- EXERCISE DETAILS -
Using the records below, quote only the span that opens with the line containing "TECHSOFT s.r.o. (916, 2572)" and closes with the line containing "[www.facebook.com/cadutils] (93, 2174)", exactly and inclusively.

---

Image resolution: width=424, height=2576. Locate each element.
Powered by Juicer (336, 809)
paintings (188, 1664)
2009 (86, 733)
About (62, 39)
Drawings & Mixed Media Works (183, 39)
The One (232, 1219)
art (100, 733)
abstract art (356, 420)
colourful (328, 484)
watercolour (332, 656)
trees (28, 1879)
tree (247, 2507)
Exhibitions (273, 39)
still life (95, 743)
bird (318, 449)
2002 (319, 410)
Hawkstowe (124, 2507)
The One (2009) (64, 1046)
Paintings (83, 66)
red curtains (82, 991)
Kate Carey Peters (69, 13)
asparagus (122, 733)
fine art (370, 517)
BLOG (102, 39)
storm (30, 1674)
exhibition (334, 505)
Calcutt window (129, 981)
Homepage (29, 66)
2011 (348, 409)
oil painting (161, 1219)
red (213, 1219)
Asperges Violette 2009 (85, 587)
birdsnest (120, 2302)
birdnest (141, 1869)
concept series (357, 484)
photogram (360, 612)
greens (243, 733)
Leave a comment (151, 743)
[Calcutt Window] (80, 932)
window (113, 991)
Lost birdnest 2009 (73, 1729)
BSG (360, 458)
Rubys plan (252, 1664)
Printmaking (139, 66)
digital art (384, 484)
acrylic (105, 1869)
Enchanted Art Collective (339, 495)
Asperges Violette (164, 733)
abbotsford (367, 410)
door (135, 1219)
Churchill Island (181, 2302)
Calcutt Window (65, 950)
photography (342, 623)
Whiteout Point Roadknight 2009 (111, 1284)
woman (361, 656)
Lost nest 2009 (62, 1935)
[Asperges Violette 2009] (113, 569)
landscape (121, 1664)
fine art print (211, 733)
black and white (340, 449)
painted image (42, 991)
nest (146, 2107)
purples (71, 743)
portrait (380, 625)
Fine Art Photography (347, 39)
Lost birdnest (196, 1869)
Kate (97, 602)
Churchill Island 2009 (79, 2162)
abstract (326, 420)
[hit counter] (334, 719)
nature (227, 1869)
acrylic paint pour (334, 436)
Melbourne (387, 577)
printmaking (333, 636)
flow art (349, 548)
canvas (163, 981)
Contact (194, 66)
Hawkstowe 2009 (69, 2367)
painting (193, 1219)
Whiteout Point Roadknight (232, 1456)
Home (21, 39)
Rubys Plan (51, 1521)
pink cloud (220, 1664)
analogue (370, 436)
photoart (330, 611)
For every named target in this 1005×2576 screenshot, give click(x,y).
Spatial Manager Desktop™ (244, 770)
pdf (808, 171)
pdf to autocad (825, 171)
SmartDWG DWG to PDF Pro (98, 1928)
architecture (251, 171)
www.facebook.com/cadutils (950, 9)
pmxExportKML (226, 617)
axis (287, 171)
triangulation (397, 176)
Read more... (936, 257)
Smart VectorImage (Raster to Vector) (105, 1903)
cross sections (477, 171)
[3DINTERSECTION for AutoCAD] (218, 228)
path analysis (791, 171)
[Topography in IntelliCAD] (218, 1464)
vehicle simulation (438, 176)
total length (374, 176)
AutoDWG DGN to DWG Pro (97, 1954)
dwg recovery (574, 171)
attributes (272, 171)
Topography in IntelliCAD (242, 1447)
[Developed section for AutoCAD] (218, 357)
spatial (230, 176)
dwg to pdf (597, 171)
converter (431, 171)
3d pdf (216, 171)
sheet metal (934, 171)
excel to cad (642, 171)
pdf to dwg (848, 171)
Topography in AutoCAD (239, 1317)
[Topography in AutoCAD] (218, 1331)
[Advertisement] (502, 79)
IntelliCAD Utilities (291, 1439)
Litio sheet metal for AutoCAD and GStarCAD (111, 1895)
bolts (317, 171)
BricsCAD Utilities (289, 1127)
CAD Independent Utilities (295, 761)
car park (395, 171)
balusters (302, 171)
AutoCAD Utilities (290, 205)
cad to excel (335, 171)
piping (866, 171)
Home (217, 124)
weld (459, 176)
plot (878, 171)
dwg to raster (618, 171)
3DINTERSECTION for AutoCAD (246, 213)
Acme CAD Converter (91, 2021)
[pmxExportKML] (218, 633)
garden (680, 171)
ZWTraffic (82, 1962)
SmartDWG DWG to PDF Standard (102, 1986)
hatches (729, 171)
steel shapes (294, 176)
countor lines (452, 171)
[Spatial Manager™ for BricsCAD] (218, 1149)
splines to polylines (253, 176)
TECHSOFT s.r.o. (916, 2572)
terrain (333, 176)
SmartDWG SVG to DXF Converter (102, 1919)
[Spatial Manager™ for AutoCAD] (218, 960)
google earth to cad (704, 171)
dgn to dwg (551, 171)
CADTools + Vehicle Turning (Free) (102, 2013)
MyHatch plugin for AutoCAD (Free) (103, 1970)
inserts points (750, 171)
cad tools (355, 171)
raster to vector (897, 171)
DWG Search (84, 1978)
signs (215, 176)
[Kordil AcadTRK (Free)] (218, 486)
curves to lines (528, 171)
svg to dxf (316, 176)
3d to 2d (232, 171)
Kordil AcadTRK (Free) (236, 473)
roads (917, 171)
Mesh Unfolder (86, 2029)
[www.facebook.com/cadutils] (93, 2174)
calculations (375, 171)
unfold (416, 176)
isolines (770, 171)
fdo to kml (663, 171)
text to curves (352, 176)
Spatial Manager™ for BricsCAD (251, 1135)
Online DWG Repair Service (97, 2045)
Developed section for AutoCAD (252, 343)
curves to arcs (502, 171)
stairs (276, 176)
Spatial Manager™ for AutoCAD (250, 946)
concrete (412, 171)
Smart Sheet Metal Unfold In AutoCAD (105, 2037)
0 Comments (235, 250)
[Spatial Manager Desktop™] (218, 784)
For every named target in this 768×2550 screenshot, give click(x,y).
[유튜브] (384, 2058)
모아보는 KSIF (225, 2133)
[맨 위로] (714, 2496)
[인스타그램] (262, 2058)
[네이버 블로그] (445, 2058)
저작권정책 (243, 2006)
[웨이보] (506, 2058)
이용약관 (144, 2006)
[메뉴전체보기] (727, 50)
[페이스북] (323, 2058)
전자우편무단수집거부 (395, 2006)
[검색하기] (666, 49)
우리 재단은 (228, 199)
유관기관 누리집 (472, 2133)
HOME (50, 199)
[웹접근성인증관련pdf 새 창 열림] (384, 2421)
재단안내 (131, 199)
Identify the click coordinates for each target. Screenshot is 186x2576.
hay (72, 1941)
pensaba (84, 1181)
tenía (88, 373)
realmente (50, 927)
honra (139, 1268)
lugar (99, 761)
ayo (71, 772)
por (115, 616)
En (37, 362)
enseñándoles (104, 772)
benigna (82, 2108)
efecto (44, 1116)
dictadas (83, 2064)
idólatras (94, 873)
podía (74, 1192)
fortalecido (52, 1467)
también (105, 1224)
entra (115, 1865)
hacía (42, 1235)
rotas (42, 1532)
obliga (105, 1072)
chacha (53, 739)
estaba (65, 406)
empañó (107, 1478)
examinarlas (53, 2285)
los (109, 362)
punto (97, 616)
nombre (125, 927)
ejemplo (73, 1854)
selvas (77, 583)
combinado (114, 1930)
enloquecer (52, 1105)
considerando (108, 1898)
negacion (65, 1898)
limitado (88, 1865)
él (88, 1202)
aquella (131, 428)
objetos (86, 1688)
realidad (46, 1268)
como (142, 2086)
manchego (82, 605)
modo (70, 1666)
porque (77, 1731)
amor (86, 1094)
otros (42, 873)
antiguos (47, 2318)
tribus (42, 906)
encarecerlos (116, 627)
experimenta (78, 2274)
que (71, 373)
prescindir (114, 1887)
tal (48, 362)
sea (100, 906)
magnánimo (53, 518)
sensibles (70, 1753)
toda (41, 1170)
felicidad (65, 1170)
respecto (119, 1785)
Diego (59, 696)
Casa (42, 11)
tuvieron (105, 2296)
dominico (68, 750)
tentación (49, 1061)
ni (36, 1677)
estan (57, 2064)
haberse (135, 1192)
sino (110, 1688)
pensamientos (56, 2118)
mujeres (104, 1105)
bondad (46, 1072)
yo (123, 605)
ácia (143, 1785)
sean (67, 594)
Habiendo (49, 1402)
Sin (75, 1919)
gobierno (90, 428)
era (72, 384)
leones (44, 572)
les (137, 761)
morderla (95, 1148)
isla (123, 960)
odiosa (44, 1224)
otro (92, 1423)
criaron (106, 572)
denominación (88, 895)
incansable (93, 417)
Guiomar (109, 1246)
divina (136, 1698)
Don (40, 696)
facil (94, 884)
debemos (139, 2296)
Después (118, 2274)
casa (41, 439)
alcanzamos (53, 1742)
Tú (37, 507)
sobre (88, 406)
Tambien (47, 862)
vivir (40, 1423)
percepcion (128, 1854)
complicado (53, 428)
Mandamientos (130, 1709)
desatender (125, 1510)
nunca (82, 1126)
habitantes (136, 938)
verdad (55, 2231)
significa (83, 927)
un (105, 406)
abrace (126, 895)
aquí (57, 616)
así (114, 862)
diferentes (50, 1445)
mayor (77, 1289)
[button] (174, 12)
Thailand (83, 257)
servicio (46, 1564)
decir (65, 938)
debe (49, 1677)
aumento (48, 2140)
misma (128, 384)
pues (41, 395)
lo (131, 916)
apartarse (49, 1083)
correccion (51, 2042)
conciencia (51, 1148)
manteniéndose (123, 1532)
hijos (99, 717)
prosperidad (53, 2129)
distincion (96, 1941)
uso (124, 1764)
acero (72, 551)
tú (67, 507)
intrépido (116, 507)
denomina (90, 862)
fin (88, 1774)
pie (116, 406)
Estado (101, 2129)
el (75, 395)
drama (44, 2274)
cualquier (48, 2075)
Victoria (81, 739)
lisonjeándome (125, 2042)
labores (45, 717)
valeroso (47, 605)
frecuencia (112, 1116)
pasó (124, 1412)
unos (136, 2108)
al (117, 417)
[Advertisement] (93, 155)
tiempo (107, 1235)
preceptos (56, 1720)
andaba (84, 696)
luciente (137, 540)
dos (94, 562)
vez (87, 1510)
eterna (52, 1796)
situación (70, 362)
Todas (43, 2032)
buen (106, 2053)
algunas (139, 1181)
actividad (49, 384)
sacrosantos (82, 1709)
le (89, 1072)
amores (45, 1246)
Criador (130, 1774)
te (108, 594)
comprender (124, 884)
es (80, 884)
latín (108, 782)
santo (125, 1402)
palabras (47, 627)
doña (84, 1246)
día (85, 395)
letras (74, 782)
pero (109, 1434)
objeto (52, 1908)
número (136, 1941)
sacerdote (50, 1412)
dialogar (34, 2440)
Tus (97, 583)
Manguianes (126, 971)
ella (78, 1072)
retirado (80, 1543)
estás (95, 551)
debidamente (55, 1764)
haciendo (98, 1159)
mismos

---

- COMPLETED TASK -
TECHSOFT s.r.o. (916, 2572)
terrain (333, 176)
SmartDWG SVG to DXF Converter (102, 1919)
[Spatial Manager™ for AutoCAD] (218, 960)
google earth to cad (704, 171)
dgn to dwg (551, 171)
CADTools + Vehicle Turning (Free) (102, 2013)
MyHatch plugin for AutoCAD (Free) (103, 1970)
inserts points (750, 171)
cad tools (355, 171)
raster to vector (897, 171)
DWG Search (84, 1978)
signs (215, 176)
[Kordil AcadTRK (Free)] (218, 486)
curves to lines (528, 171)
svg to dxf (316, 176)
3d to 2d (232, 171)
Kordil AcadTRK (Free) (236, 473)
roads (917, 171)
Mesh Unfolder (86, 2029)
[www.facebook.com/cadutils] (93, 2174)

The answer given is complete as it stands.